Questa svista significa che decine di madri ebree si trovano senza un modello pubblico riconoscibile, senza una figura realistica con cui identificarsi. La cintura borscht Bubbe che appare in TV può essere familiare, ma non descrive né parla alle nostre realtà moderne. La distanza tra quel personaggio e le nostre vite è vasta e il nostro impulso potrebbe essere quello di enfatizzare quella distanza, piuttosto che cercare di colmarla.

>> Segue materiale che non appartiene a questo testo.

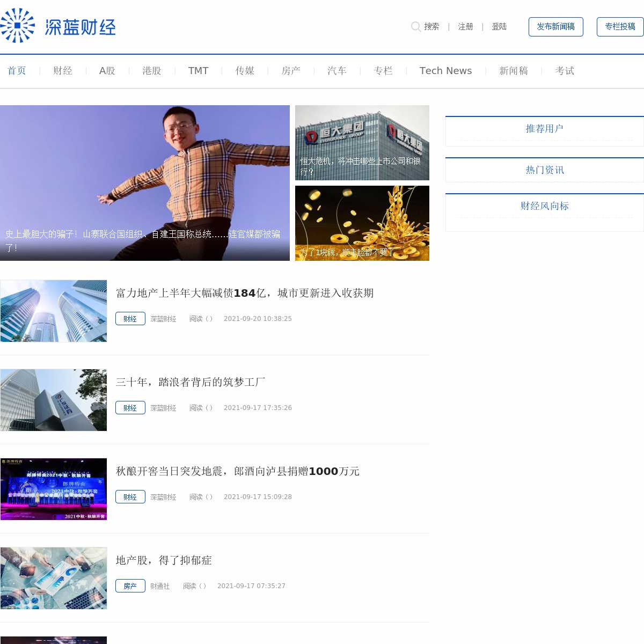Screen dimensions: 644x644
Task: Open the 登陆 login link
Action: point(499,27)
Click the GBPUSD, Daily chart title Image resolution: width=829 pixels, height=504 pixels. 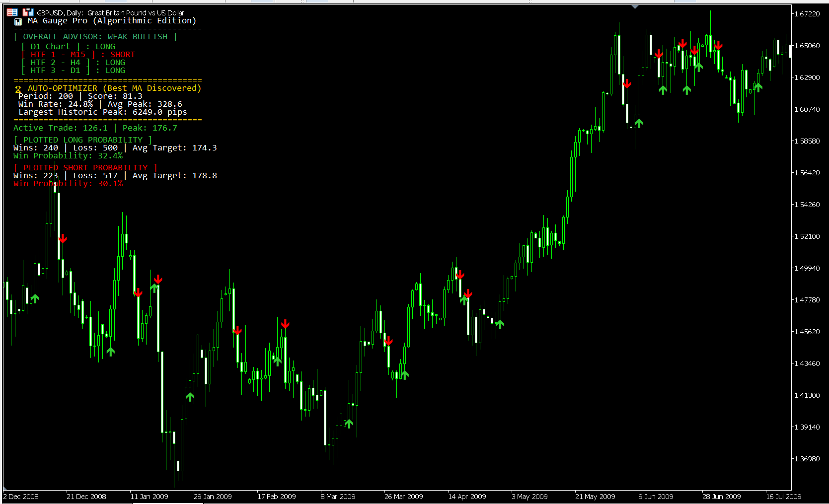tap(110, 13)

Eppure, è necessario identificare, onorare ciò che amiamo, essere orgogliosi della nostra eredità ed essere chiari sui suoi punti di forza. Allora cosa deve fare una madre ebrea moderna? Come possiamo definirci in un modo che sia autentico, abilitante e pertinente? Come possiamo restare fedeli a questo titolo privilegiato, ma reinterpretarlo in un modo che sia inclusivo, aggiornato, realistico e significativo?

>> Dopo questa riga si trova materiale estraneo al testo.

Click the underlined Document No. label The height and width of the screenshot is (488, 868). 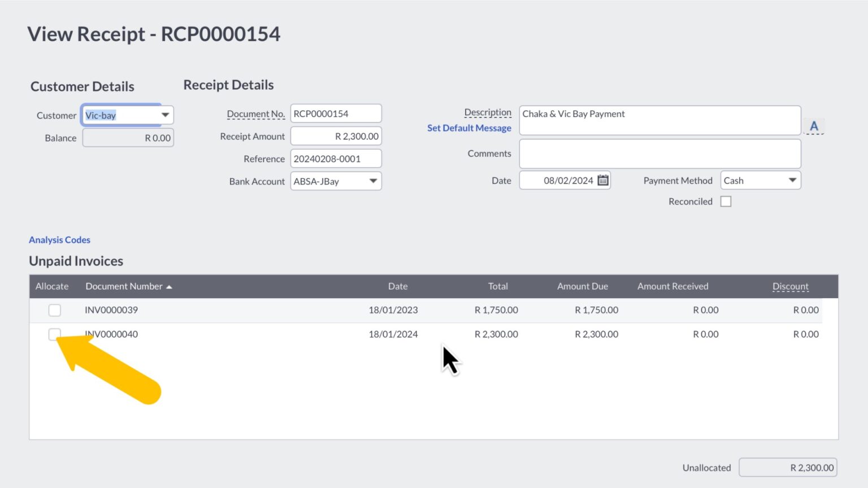[255, 113]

Le madri ebree nel 21° secolo stanno abbracciando pratiche e rituali tradizionali, allontanandosi da quelli che non hanno senso per noi e creandone di nuovi lungo la strada. Cerchiamo sempre e mettiamo in discussione il modo migliore per diventare genitori, cercando di bilanciare le nostre decisioni di vita con le norme sociali mutevoli, a volte in contrasto con le convenzioni, a volte aderendo ad esse, cercando sempre di fare ciò che è giusto per i nostri figli e per noi stessi. In tutto questo, stiamo lottando con cosa significhi essere una madre contemporanea ED essere una madre ebrea oggi, complicando una dinamica già complessa esaminando la nozione stessa di cosa significhi essere ebrea, in tutte le permutazioni del 21° secolo.

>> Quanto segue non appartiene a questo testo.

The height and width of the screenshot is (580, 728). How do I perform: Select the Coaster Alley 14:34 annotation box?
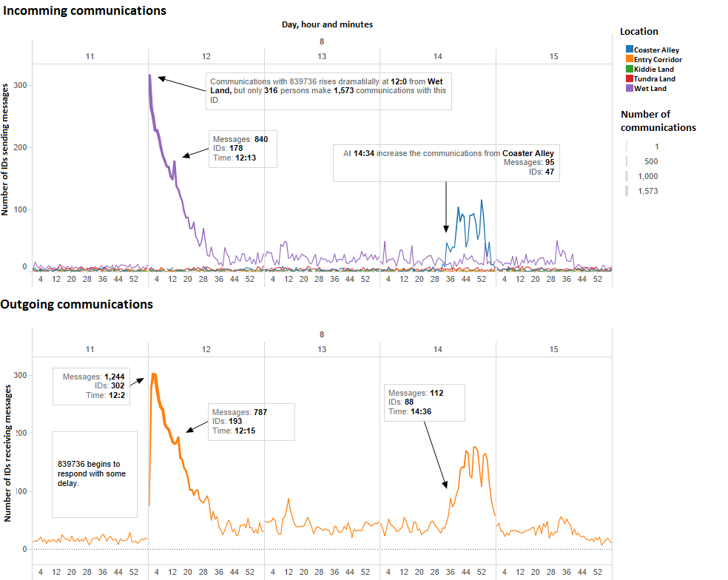click(446, 163)
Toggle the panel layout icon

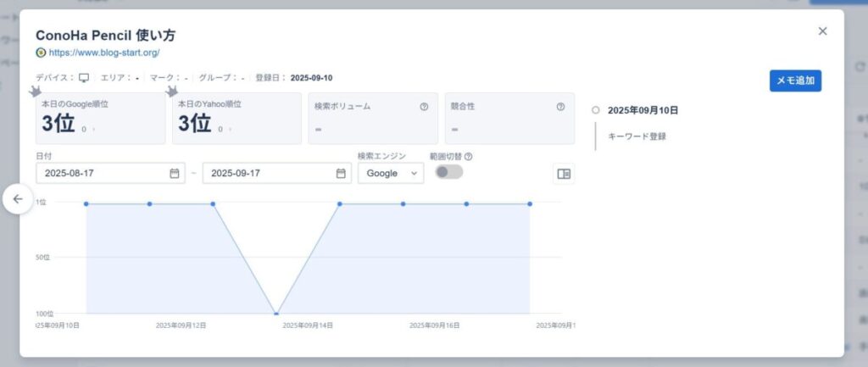(563, 173)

Eppure rimaniamo madri ebree, in modi espliciti o inarticolati, fiduciosi o ambivalenti. Restiamo lì perché troviamo un grande significato nella nostra storia condivisa, in una tradizione che ha sostenuto individui e famiglie attraverso secoli di persecuzioni e sopravvivenza. Troviamo gioia nell'accogliere i nostri figli e celebrare le vacanze, conforto nel goderci i cibi e la musica della nostra infanzia e nelle nostre comunità, e nel guarire nei nostri momenti di dolore. O forse ci atteniamo semplicemente perché le nostre madri non lo facevano perché non lo facevano. Qualunque sia la ragione, i nostri viaggi attraverso la maternità e l'ebraismo possono essere eccitanti e potenzianti; il collegamento al nostro passato e ai nostri valori (anche se a volte troviamo più domande che risposte) può aiutarci a radicarci in un'epoca di possibilità apparentemente infinite per plasmare una vita e crescere i figli.
Cos'è la madre ebrea
Una madre ebrea era una donna che aveva le sue idee sulla vita, che tentava di conquistare i suoi figli e suo marito, e usava il cibo, l'igiene e il senso di colpa come sue armi.
Come chiamano i loro figli le mamme ebree
Anche se tutte le famiglie israeliane si riferiscono ai loro figli e alle loro figlie come loro ילדים (pronunciato: yeh-lah-deem), che significa "bambini", c'è una parola specifica sia per figlio che per figlia. Son in ebraico è בן (pronunciato ben). Secondo alcune prospettive spirituali e cabalistiche, בן significa anche "benedetto in ogni cosa".